In part it’s taking away the shared experience in public and making it “my” experience.

3 comments

Completely anecdotal story, me and a friend had completely different experiences going to Portugal. We're both Brazilians so language, food, culture aren't barriers, he's very talkative and would joke and try to interact with random people in the street or restaurants. He had a terrible experience, hated the country, vowed to never come back, said he wasn't welcomed anywhere, people were rude, even waitresses.

I'm more of a "talk when talk is needed" person but still social. i don't really interact with strangers in the street and I assume business social interactions (like restaurants) are just that, business, so I'm polite but i'm not going to crack a joke with someone i've never seen before and will likely never see again. My experience was the complete opposite, loved Portugal, would easily move there if salaries weren't shit, people were nice, i felt welcomed anywhere i went, might have been the only place outside of Brazil i have really felt at home.
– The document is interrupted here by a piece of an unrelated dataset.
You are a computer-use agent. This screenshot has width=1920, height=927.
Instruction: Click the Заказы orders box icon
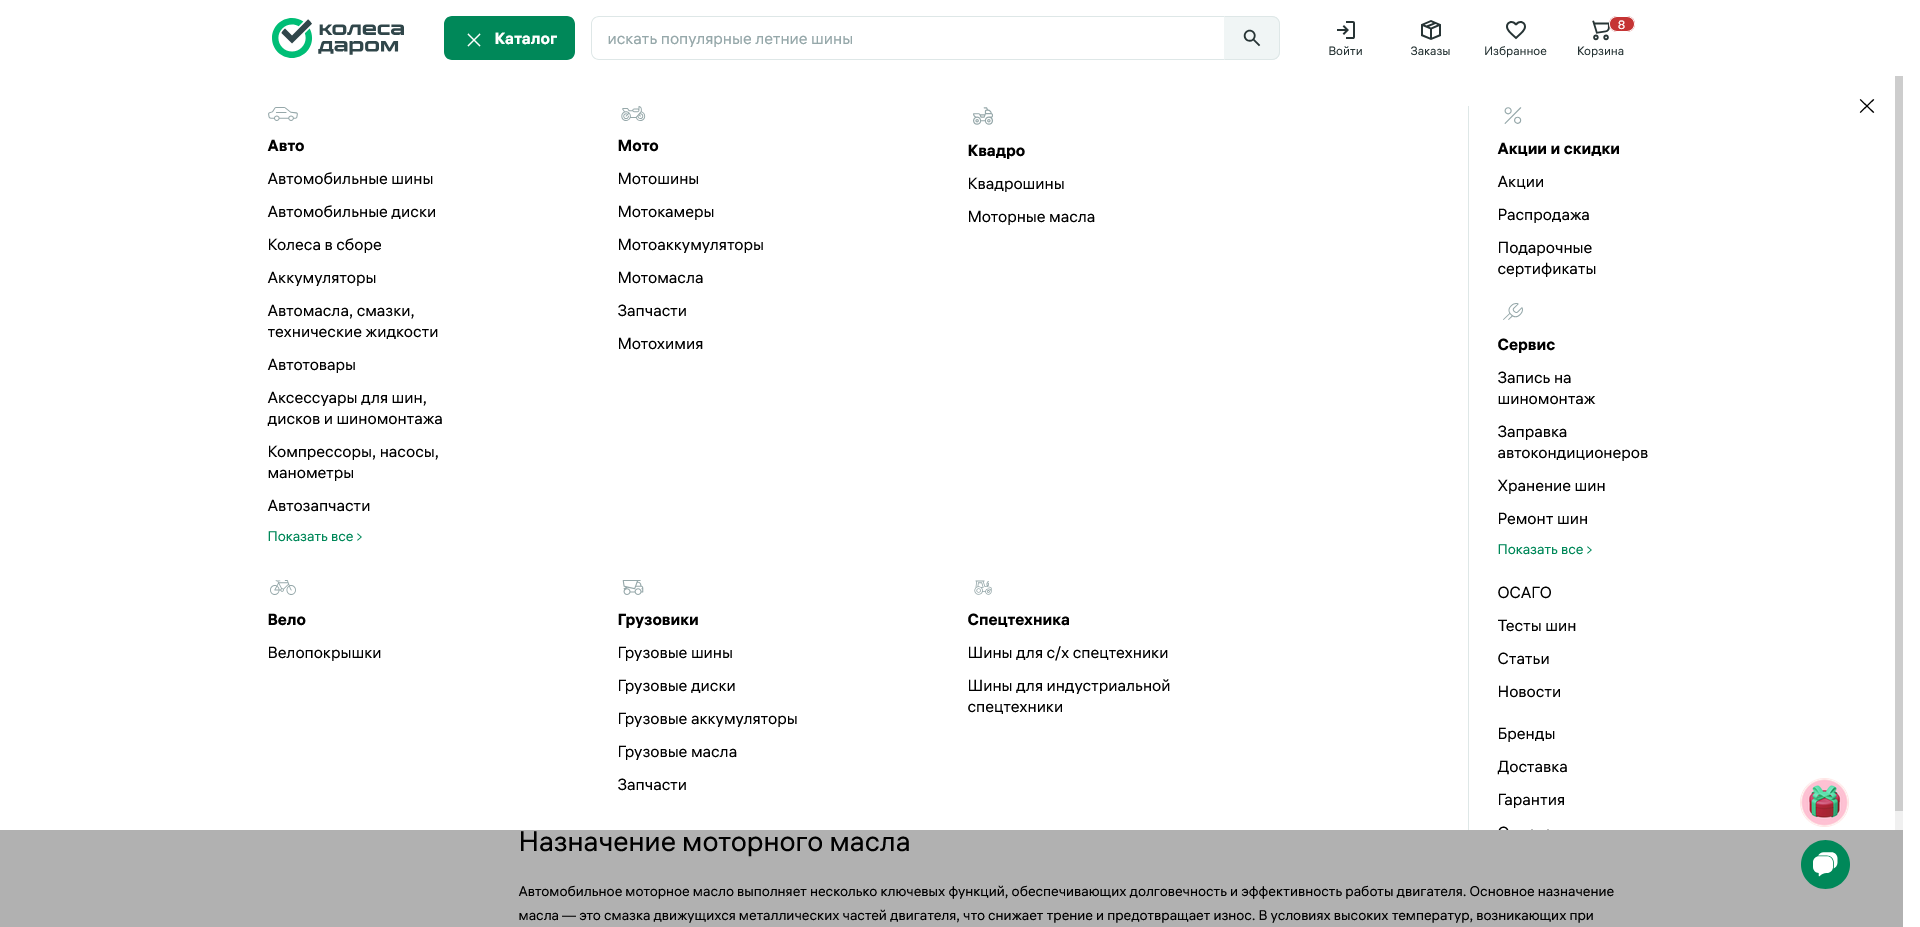tap(1431, 38)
I think its important to NOT BE RUDE with the random people you meet in the street but I also see no reason so strike a conversation with them. If I happen to see something that picks up my interest, like a band shirt, book i like or something like that, i might bring it up if we're going to stay in the same place for long, but starting a conversation out of nowhere just isn't a thing for me.

Sure, but when the only reason I had those random moments with strangers were because they wanted them, and refusing to engage is considered "rude", I'd argue that it already was just someone else's "my" experience before, just "shared" because of societal peer pressure. What changed is that now I have a way to actually assert my boundaries without being the rude one.
I think it's a mistake to conflate passive signaling with asserting oneself, and whether you like the interaction you might have otherwise had or not (as long as it's not clearly harassment or something) it would be rude to ignore people in public whether that rudeness is delegated to technology or not. It's just another way of turning up one's nose, and it's a gross way to operate imo. If you don't like the people you'd interact with, it seems to me like it should be a personal goal to find a place to work or live that's more palatable from that perspective. If you go about life preferring to pre-emptively refuse interaction with people passively, I'm not aware of a better word than "rude".
Whether grocery shopping or an endurance running event (5K+) those with any kind of headphones in are simply less aware of the people trying to get around them.
I heard they're thinking of putting cameras in the AirPods - so we'll just add collision avoidance (and backup alarms).